Bis ich die US-amerikanische Schriftstellerin Luanne Rice kennenlernte, konnte ich mit Thrillern nichts anfangen. Als mir vor drei Jahren angeboten wurde, die Bücher „Schattenbilder“ und „Die letzten Stunden“ zu übersetzen, stand ich dem Auftrag daher anfangs skeptisch gegenüber. Doch je weiter meine Übersetzung fortschritt, je stärker ich mich in Luanne Rices Bücher vertiefte, desto mehr packte mich das Genre. Zu den zwei Thrillern von Luanne Rice, die ich übersetzen durfte, muss man sagen: Sie enthalten direkt zu Beginn grausame Szenen. So begegnen wir auf den ersten Seiten von „Die letzten Stunden“ einer Leiche, die wie folgt beschrieben wird:

Dort lag Beth mit halb geöffneten Augen. Ihr Mund war geöffnet und ihre hervorstehende Zunge blau und geschwollen. Um ihren Hals wand sich eine lilafarbene Linie, der Abdruck einer Schnur oder eines Seils, das sich ihr ins Fleisch geschnitten hatte. Ihre linke Gesichtshälfte wies Prellungen auf, der Schädel war hinter dem Ohr aufgeplatzt und in den Haaren klebte getrocknetes Blut. Die blauen Laken waren zerwühlt und von Flüssigkeiten verschmutzt. Eins war gerade so hochgezogen worden, dass es Beths Schwangerschaftsbauch bedeckte.

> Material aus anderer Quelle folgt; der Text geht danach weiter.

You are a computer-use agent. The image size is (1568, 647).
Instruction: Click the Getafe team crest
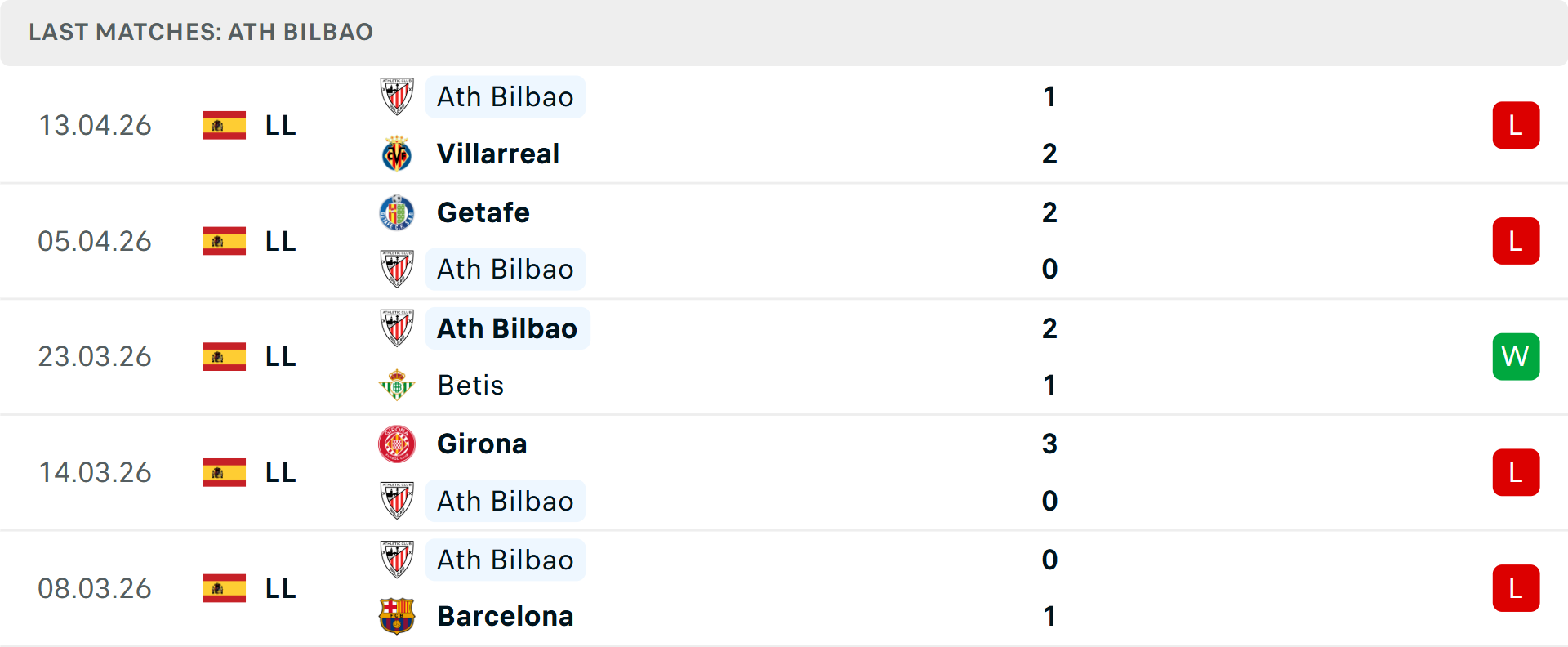(398, 212)
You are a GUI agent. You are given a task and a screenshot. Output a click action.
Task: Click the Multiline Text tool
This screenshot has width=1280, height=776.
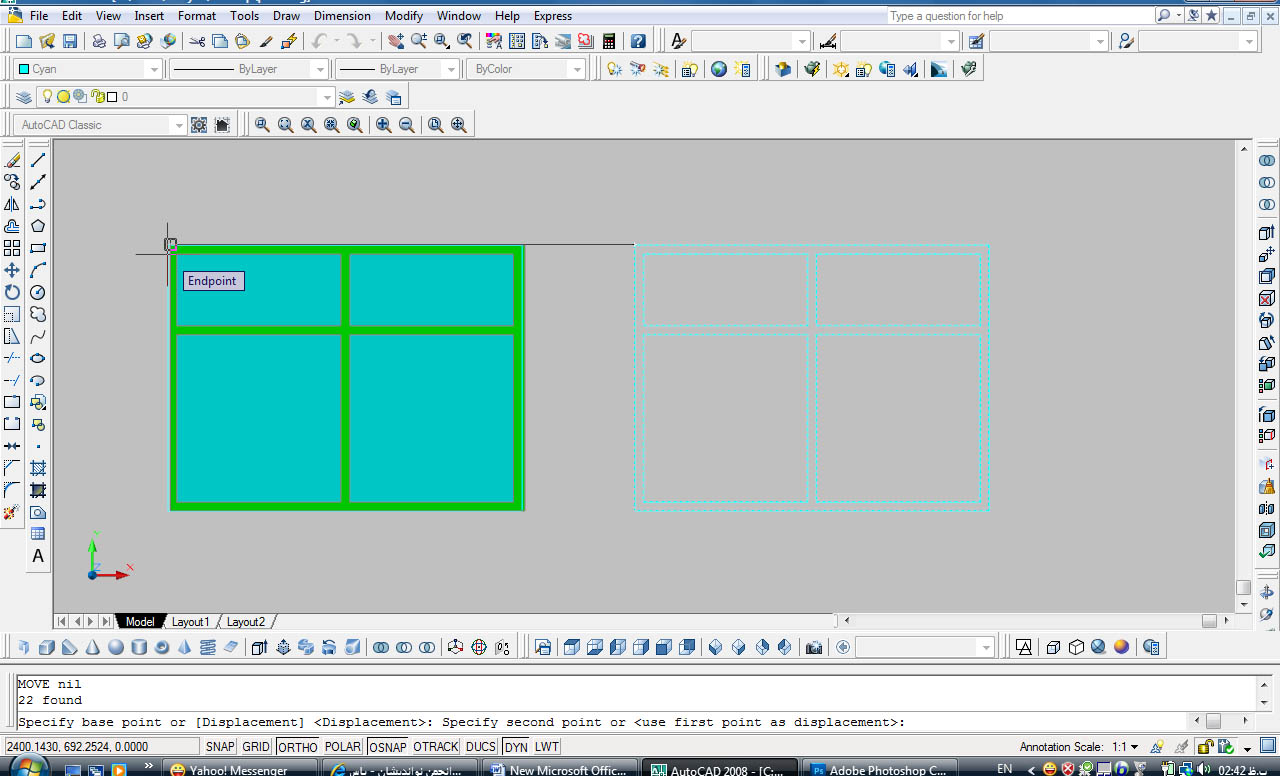tap(38, 556)
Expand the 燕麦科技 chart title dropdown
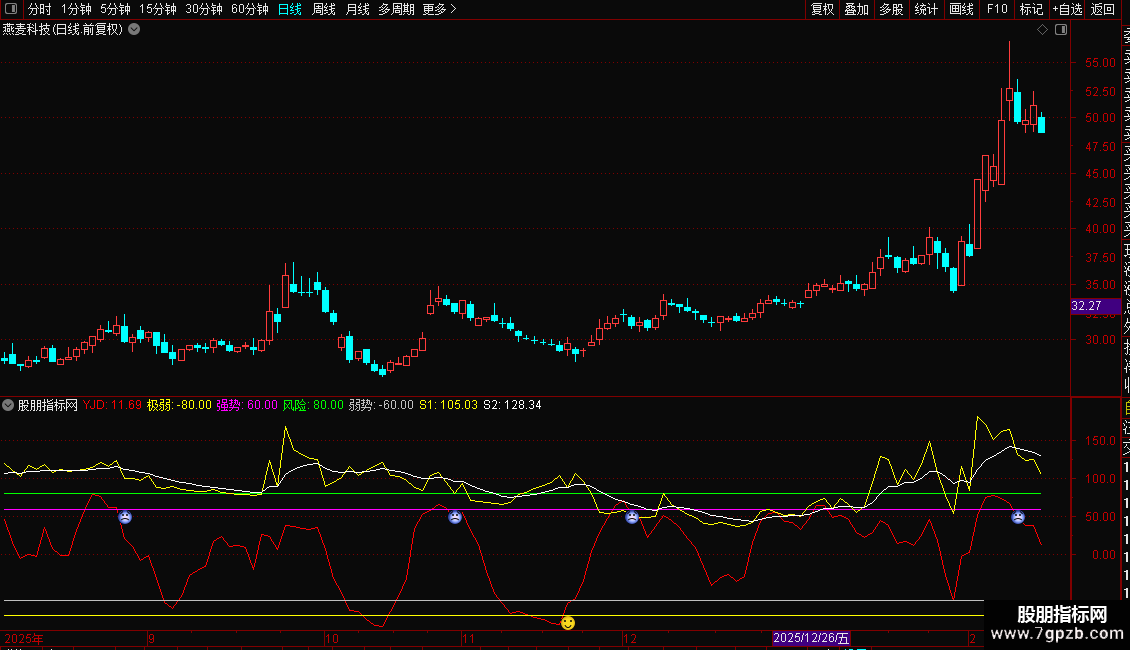Screen dimensions: 1130x650 (x=134, y=30)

Dieser Abschnitt hat emotional etwas mit mir gemacht. Wer war diese Frau, die solche Sätze konstruierte, die ich gleichzeitig bildstark formuliert, inhaltlich aber auch abstoßend fand? Google zeigte mir das Bild einer sympathisch aussehenden, freundlich lächelnden und ruhig und aufgeräumt wirkenden Dame. Das entsprach ganz und gar nicht dem Bild, das ich von einer Thriller-Autorin hatte. Die weitere Google-Suche ergab, dass die 1955 in Connecticut geborene Schriftstellerin Luanne Rice bereits mit 11 Jahren ihr erstes Gedicht und mit 15 Jahren ihre erste Kurzgeschichte veröffentlichte. Ihr erster Roman, „Angels All Over Town“, erschien 1985, manche ihrer Bücher wurden sogar für das US-Fernsehen adaptiert. Bis vor rund vier Jahren hat sie vorwiegend Romane geschrieben, die dem Genre der Frauenliteratur zugeordnet werden. Sehr viel mehr Informationen findet man zumindest auf deutschen Websites nicht. Das machte mich umso neugieriger, sodass ich sie irgendwann über ihr Instagram-Profil anschrieb. Als ich sie fragte, ob sie mir ein paar Fragen in Form eines Interviews beantworten würde, war Luanne Rice gerade auf Lesereise mit ihrem 39. Buch, „Last Night“, in dem es ebenfalls um Detective Conor Reid geht, den ich bereits aus „Schattenbilder“ und „Die letzten Stunden“ kenne. Zwischen all ihren Terminen nahm sie sich dennoch die Zeit für meine Fragen.

15 Fragen an Luanne Rice

Luanne Rice, woher nehmen Sie die Ideen für Ihre Bücher?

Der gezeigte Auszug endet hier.